The issue I am having is that when I have like 10 enemies on the screen trying to find a path to me at once, the game’s fps just goes down to like 10. Also the more complex the maze I put the enemy in, the harder it is to find a path to me, also causing performance issues.
Can anyone help identify problems in my code to optimize and fix up this algorithm? Or can someone suggest a better way to achieve the goal?
Any help is appreciated, thanks!

There are many things that should be changed:

  • First of all you should implement the open list as a binary heap. A* is the prime example for the use of a min binary heap. It speeds up insertion and deletion of the lowest element drastically. At the moment you iterate through the whole open list each time you want to remove the smallest element. In a min heap the smallest element is always the first one.
  • Next if you have a really large node graph and the open list can get huge, you may want to use an additional hashset for the openlist to do the contains checks. Contains of a List (or binary heap) is an O(n) operation as it has to iterate through all elements. Alternatively you could implement a boolean flag inside your Node to indicate that the node is in the openlist.
  • Since you seem to use this A* implementation only for a grid based node graph, using a List<Node> as return type for your FindNeighbourNodes method is not very efficient as you allocate a lot garbage each time you call this method. You have two alternatives: Either get rid of the method and just inline it at the place where you use it. Since you only use it in one place that shouldn’t by an issue. Alternatively you could use one of my StructList implementations. They are essentially fixed sized structures but provide similar functionality as the generic List class. However since it’s a struct no heap memory will be allocated.

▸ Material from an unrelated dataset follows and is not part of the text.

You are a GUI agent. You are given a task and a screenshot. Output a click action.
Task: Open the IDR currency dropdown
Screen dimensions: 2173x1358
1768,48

Apart from that your implementation seems a bit strange. First of all you don’t seem to check against the grid bounds. You just blindly going ±1 in each direction when looking for neighbors. If you call this method on a border tile you will get an index out of bounds exception.

Next thing is your neighbour.IsBlocked check should probably be done right inside your FindNeighbourNodes and you shouldn’t return this neighour if it can’t be walked on. Also at the moment all your nodes have equal cost. This is fine if you have a binary gird (walkable or non walkable). Usually you would include a “tile cost” depending on the type of tile. Of course this is not necessary but would only be a tiny change in your existing code.

Finally there are several other things strange which are hard to follow. For example you “GenerateFinalPath” does a lot useless stuff. All if actually does is creating a “CalculatedPath” instance and then save it to that “CalculatedPaths” list in your manager class. This also seems very strange. You don’t actually save your generated path. You only save the start and end node. This would work with only one enemy / agent using those nodes. However if you have multiple enemies using the same nodes this won’t work. If two enemies calculating a path they will overwrite all the node parameters (Gcost, HCost as well as the parent reference). Once you completed generating a path you should trace back that path immediately and save all the steps into a list / array. Just saving the start and end node won’t do.